# SOURCE EXTRACT
- - -
One management mistake that can lead to sand colic is the choice of footing Nevada owners often use in turnouts. Because of the high, whipping desert winds, many people use sand in their runs and pens because it doesn’t blow away and provides comfortable bedding. Schur strongly disapproves of this practice and always suggests that her clients to switch to dirt, shavings or something other than sand. She says that while it may seem more cost-effective to invest in sand, in the long run it’s more detrimental to a horse’s health, and can prove costly to owners.
Sand colic seems to be seen most commonly in two different groups of horses. The first are those that have ingested debris that build up in their gut over time. The other group, in Schur’s experience, are “compulsive” cases.
“I’ve had some horses that have only been in the [Las Vegas] Valley for two or three months coming from a pasture situation,” she says. “It starts very natural; the horse thinks, ‘Well, I’m going to eat this stuff on the ground.’ Then I think it does become compulsive because I’ve had some of these horses on the surgery table within only two months of arriving, and they’ll have 50 to 80 pounds of sand in their belly. And you can’t just accidentally ingest that. They got compulsive about it.”
That much sand is an extreme example of how much can accumulate in the stomach, but it’s not uncommon, Schur says.
If the horse has a large impaction, the intestines that are in front of the blockage can painfully build up with gas, increasing the risk of rupture. This will leave a horse in serious pain and, as a result, on the ground. This is a severe case of colic, one that also requires an immediate call to the veterinarian.
Luckily, the prognosis for colicky horses is typically good, and those that survive go on to lead normal lives. Changes in management are the keys to both prevention and reoccurrence.
Schur says her No. 1 recommendation to clients is to clear the environment of as much sand as possible.
“Everyone loves to tell us that they feed in feeders. Well, you know what, you put the hay in the feeder but it ends up [on the ground] anyway,” she says with a laugh.
Next, she advises feeding horses kept outside on large rubber mats that can be regularly swept. Placing the feeders on a sand-free surface is the easy part. However, as anyone who owns a horse knows, with a shuffle of steps debris can be kicked up, defeating the purpose of the mat.
- - -
# DATA UNDER STUDY
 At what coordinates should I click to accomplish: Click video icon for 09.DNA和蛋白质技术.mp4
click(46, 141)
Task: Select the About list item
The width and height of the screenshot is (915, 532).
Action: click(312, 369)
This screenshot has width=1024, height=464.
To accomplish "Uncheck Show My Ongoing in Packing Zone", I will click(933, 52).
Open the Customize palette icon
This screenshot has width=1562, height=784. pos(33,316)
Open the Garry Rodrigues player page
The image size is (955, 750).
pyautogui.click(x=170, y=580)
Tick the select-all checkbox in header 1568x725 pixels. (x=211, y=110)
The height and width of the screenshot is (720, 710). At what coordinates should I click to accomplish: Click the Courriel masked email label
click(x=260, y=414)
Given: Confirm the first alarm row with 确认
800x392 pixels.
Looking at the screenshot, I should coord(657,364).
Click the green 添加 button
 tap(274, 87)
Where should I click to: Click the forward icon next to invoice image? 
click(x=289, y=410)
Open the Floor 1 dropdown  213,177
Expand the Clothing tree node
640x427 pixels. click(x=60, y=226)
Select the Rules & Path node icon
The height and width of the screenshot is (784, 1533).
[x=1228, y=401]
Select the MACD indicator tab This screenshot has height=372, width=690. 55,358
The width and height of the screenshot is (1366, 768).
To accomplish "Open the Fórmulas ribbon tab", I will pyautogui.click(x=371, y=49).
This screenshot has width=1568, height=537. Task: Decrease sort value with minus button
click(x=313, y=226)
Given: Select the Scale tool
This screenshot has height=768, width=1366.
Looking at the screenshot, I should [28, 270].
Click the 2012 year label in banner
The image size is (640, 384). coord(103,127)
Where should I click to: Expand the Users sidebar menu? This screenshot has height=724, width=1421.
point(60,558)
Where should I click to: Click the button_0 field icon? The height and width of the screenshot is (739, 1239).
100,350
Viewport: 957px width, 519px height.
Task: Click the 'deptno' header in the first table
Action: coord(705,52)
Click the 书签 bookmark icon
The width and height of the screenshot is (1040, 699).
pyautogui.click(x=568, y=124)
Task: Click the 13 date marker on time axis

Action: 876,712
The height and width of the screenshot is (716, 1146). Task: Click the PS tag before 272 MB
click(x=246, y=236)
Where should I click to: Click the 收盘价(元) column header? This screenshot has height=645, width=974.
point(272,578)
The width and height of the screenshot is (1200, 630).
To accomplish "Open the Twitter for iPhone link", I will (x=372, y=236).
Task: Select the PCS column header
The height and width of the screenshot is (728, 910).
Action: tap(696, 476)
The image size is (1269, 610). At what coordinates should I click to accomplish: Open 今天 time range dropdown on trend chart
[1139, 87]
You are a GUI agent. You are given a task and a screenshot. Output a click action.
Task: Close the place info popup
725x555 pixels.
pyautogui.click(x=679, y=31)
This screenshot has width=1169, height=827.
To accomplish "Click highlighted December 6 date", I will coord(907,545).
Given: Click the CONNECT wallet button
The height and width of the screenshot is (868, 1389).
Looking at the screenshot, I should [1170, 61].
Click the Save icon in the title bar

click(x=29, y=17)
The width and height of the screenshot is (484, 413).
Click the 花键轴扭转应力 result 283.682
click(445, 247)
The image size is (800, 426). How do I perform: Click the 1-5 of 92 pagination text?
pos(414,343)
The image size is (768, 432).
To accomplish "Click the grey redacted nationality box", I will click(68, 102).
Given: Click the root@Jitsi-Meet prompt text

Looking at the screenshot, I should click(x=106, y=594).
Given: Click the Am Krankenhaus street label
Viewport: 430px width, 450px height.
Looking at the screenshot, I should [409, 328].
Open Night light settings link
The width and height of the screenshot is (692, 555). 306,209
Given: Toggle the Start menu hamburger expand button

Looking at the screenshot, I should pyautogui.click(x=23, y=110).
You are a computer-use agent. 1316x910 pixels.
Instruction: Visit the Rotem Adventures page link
- - -
# TASK BRIEF
Write the next part of the article on sand colic in horses, picking up right after its final sentence.

# EXERCISE RESULT
Schur says she has some ingenious clients who have built platforms with railroad ties and feed their horses on the raised area. That way, when the horse walks, it’s less likely to sprinkle sand on the higher ground.
Finally, Schur recommends feeding a psyllium supplement in addition to ensuring a clean, fresh water source. Psyllium, made from the seed of the fleawort plant, swells and becomes a gel-like substance when it comes in contact with moisture. When fed, it can bind with small amounts of sand and carry it out when passed through the horse. Schur points out that while psyllium cannot totally prevent sand colic, it can help slow the buildup.
Horses who constantly nibble at the ground, compared to horses who stand around dozing, can benefit from a bit more hay, such as Bermudagrass, to munch on throughout the day.
“That does a couple of things,” says Schur. “It keeps the horse busy, so they’re eating something rather than foraging around on the dirt and taking in sand, and it gives them additional fiber and keeps the belly moving. I always tell people, I believe a busy colon is a happy colon. [If the colon] keeps moving and it has a job, [the horse] is not going to have as many problems.”
Hey nets and slow feeders, which have smaller holes that force the horse to eat smaller and more frequent bites mimicking grazing, are useful to feed hay and can reduce the amount of strewn waste.
With simple changes in management, horses can stay happy, healthy, and free of sand colic.